Estamos en el desierto de la vida y podemos también padecer la sequedad de nuestro tiempo que se empeña en mantenerse al margen e incluso rechazar la oferta del agua viva que es Cristo.
En este sequedal, también deberíamos mirar con optimismo lo mucho bueno que encontramos en medio de nuestras comunidades eclesiales. Las “voces” que se levantan para mantener motivos de esperanza y mirar al futuro abierto para el encuentro con el Señor. Hay mucha gente que se desvive por el evangelio y la evangelización: padres, familias, sacerdotes, catequistas, misioneros, religiosos, jóvenes, ancianos que parten, reparten y comparten sus vidas para que el anuncio del Reino llegue y se grite en medio de nuestra sociedad. No se puede negar esta realidad y hemos de saber agradecerla y rezar por ella para que crezca en el Amor.
Finalmente hemos de escuchar la voz del profeta dirigida a cada uno de nosotros. “Preparad el camino del Señor”. Con el profeta Juan reconocer que este camino está trabajado y preparado previamente por Dios. Él es el que allana, derriba y construye puentes. Él es el hacedor de la gran autopista que nos lleva hacia su Casa o hacia la patria del Cielo. La gran autopista, el gran puente, el gran mediador es Cristo y un Cristo crucificado.
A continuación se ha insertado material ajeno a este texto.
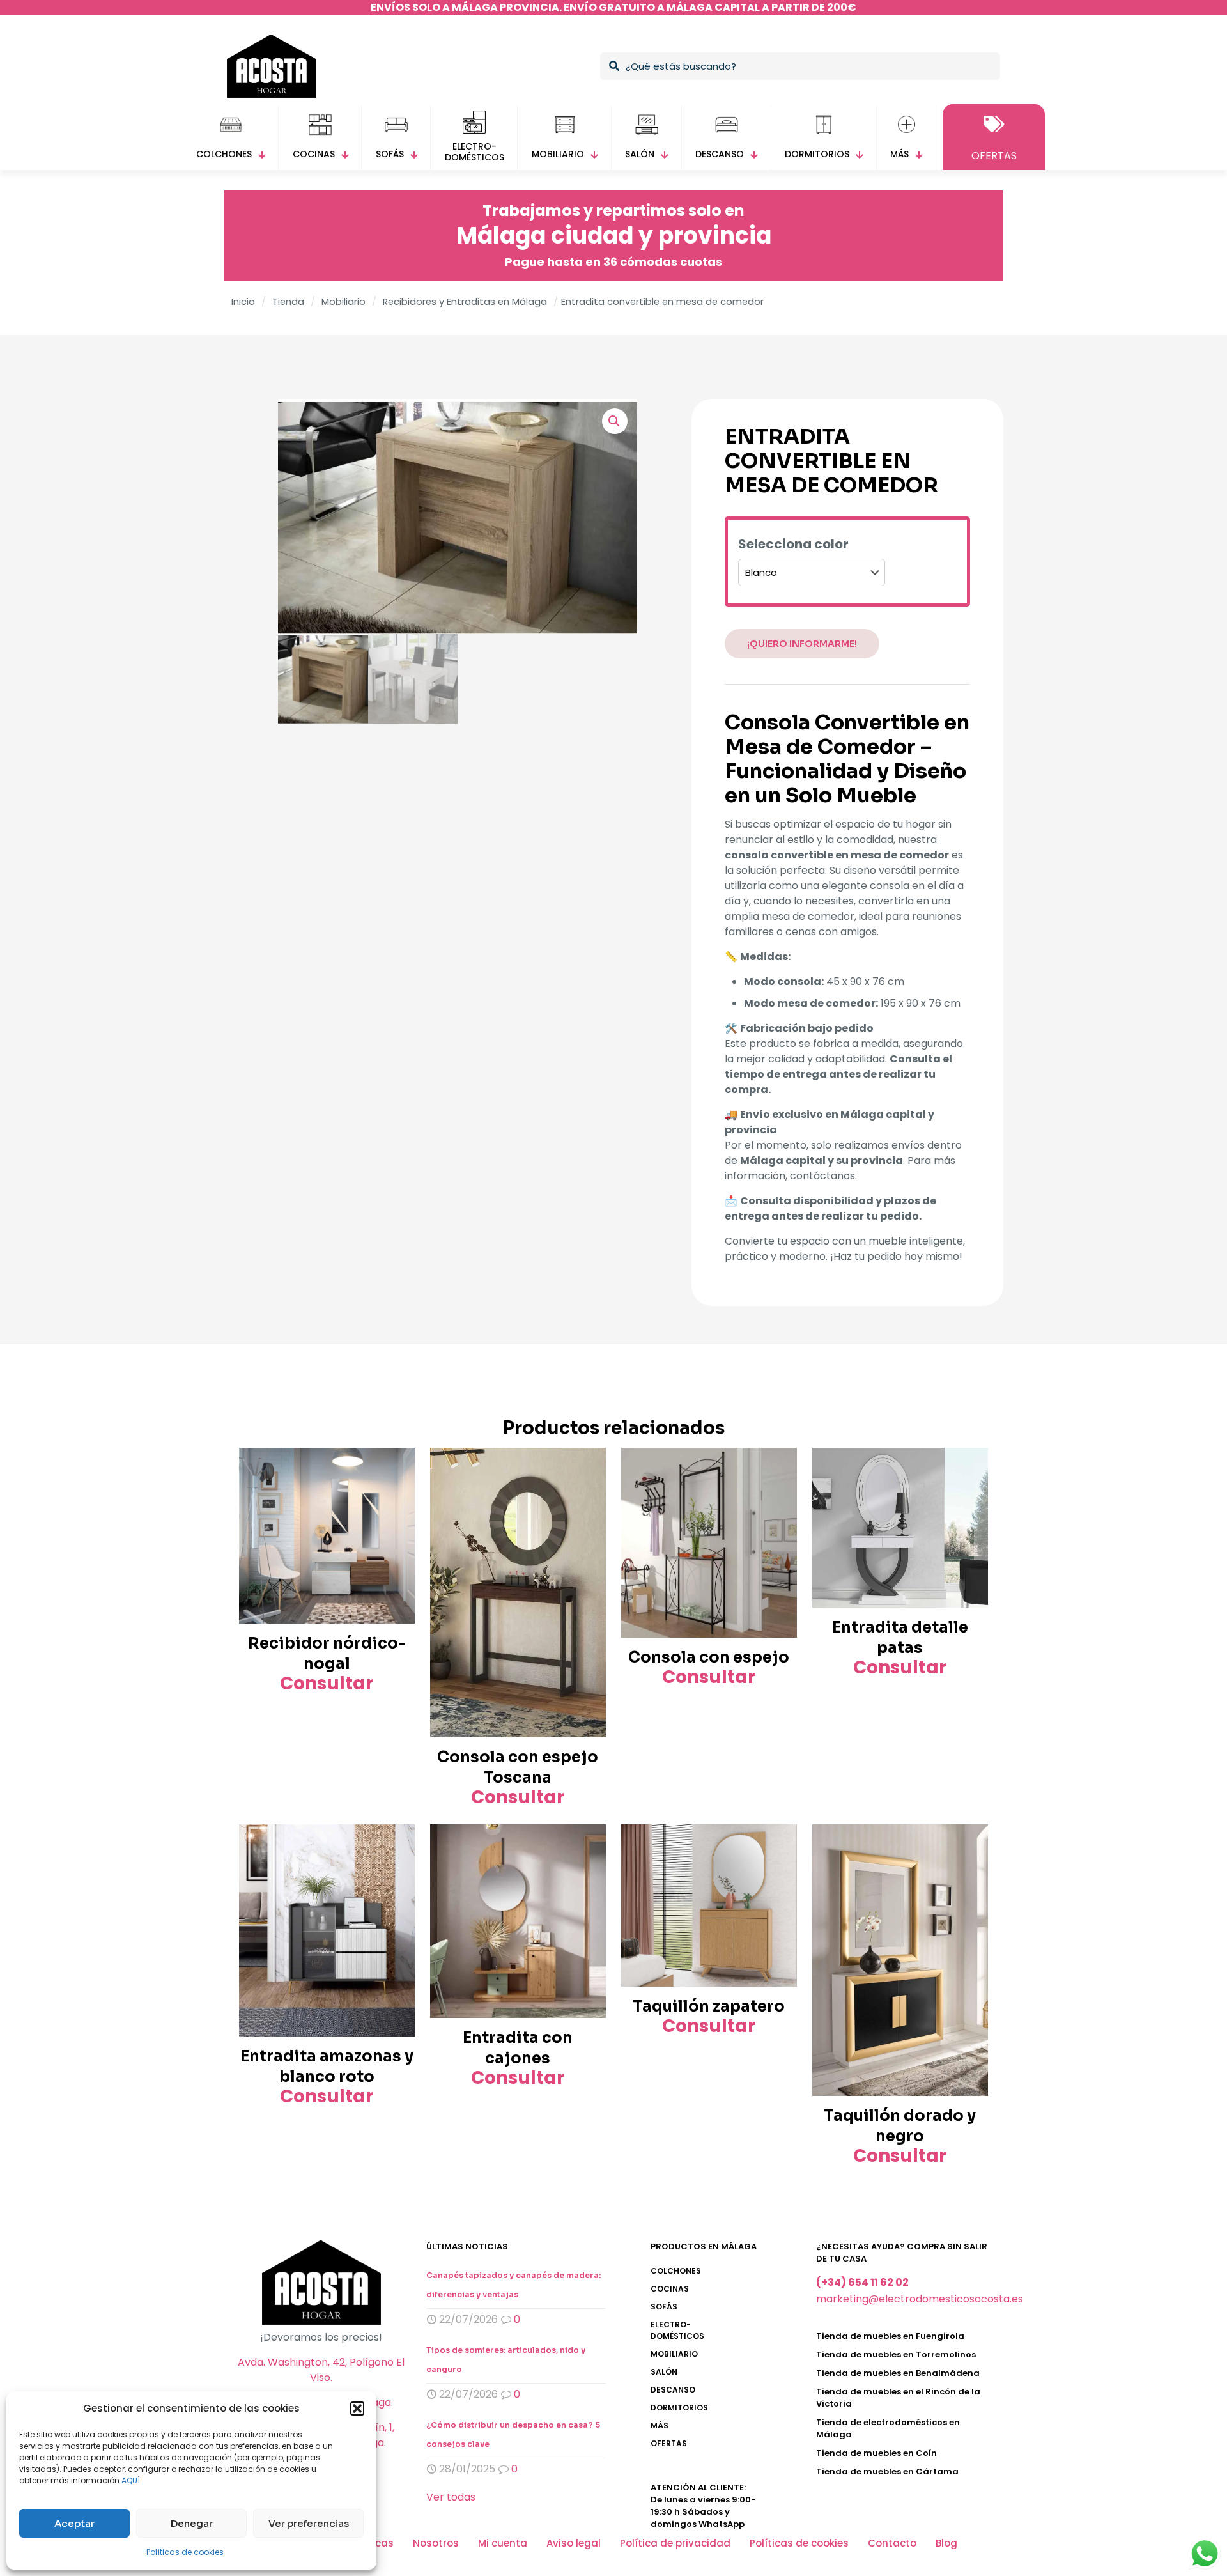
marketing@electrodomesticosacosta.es (919, 2299)
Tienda (288, 301)
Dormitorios (679, 2407)
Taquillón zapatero (709, 2006)
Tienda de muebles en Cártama (887, 2471)
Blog (946, 2543)
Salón (664, 2371)
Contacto (892, 2543)
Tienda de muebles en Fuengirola (890, 2336)
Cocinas (670, 2288)
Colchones (676, 2270)
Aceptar (74, 2523)
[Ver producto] (396, 1465)
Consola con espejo (708, 1657)
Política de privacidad (675, 2543)
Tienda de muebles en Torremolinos (896, 2354)
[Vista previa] (396, 1493)
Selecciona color (793, 544)
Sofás (664, 2306)
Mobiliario (343, 301)
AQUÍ (130, 2480)
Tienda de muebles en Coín (876, 2453)
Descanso (673, 2389)
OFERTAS (669, 2443)
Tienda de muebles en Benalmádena (898, 2373)
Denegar (192, 2523)
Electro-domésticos (677, 2330)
Él es el paso que nos lleva hacia el cielo. Pues bien, este Cristo ya glorificado o en la casa del Padre, vendrá un día para llevarnos a la plenitud de los tiempos y a la plenitud de nuestra esperanza y alegría. Nos toca poner de nuestra parte el granito de arena para que esto acontezca en nosotros. La gran riada de la Gracia ya nos inunda. Hemos de dejarnos permear por ella. Tenemos que dejarnos vencer por el amor de Dios, saber acogerle, fiarnos de él y dejarle que haga de nuestra vida su mejor proyecto sobre nosotros. Él ha hecho en nosotros una “obra buena”. Diríamos la mejor obra. Pues dejemos que Él la lleve a término.